Nach Zusammenstössen bei Protesten gegen Polizeigewalt in der US-Stadt Charlotte ist dort der Ausnahmezustand ausgerufen worden. Der Gouverneur leitete zudem nach eigenen Angaben Massnahmen ein, um die Nationalgarde und die Autobahnpolizei einzuberufen.

Die Polizei habe um diese Unterstützung gebeten, sagte der Gouverneur des Bundesstaats North Carolina, Pat McCrory, in der Nacht zum Donnerstag dem Nachrichtensender CNN. Die Nationalgarde solle Gebäude und Güter schützen. Eine Ausgangssperre sei ebenfalls eine Option. Eine solche Entscheidung müsse aber die Bürgermeisterin von Charlotte, Jennifer Roberts, treffen.

Demonstrant angeschossen

Am Mittwoch waren eine zweite Nacht in Folge hunderte Menschen in Charlotte auf die Strasse gegangen, um gegen den Tod eines Afroamerikaners durch Polizeischüsse am Dienstag zu protestieren. Nach kurzer Zeit eskalierte die Lage und es kam zu Zusammenstössen. Die Polizei setzte Tränengas ein, um die Demonstration aufzulösen.

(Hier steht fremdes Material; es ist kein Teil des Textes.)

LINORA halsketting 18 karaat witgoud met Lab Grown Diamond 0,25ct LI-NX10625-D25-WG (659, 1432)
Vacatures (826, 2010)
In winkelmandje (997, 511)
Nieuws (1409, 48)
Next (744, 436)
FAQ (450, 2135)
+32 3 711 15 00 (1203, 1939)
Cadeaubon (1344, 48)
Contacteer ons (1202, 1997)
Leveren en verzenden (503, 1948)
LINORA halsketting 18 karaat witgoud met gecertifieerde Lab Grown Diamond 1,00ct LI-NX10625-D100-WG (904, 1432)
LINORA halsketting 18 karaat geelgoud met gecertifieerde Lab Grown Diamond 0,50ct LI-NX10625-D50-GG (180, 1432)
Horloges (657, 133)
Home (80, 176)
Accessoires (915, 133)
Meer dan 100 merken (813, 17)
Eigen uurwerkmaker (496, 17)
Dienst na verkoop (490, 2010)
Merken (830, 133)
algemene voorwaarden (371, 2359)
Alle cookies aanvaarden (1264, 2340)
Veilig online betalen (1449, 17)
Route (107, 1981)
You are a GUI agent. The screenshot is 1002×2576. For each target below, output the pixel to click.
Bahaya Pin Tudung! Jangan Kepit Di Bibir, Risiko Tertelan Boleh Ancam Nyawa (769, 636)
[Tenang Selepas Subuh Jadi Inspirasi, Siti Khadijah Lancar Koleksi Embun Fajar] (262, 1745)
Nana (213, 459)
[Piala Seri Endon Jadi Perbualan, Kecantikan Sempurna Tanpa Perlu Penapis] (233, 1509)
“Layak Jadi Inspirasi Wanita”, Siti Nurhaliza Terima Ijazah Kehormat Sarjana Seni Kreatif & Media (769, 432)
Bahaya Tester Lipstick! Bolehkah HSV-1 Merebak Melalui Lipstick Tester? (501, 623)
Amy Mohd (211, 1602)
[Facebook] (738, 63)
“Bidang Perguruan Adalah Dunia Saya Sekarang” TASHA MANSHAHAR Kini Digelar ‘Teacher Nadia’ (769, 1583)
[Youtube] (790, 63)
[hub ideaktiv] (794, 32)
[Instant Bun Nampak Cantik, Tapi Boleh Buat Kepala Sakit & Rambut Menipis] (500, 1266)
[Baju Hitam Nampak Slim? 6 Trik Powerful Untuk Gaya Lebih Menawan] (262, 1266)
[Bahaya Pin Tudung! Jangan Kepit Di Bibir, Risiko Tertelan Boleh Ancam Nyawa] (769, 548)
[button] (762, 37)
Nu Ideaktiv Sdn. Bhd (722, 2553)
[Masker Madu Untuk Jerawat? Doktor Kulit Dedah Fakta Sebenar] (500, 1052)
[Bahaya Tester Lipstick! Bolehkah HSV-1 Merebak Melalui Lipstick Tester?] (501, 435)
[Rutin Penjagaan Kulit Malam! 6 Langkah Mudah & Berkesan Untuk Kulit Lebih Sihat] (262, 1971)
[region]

Dabei wurde ein Demonstrant angeschossen. Zunächst hiess es, er sei ums Leben gekommen. Die Stadtverwaltung korrigierte dann allerdings einen eigenen früheren Bericht. Der Mann sei in kritischem Gesundheitszustand und an lebenserhaltende Systeme angeschlossen, twitterte sie. Er war den Angaben zufolge von einem anderen Zivilisten angeschossen worden. Die Polizei habe nicht geschossen.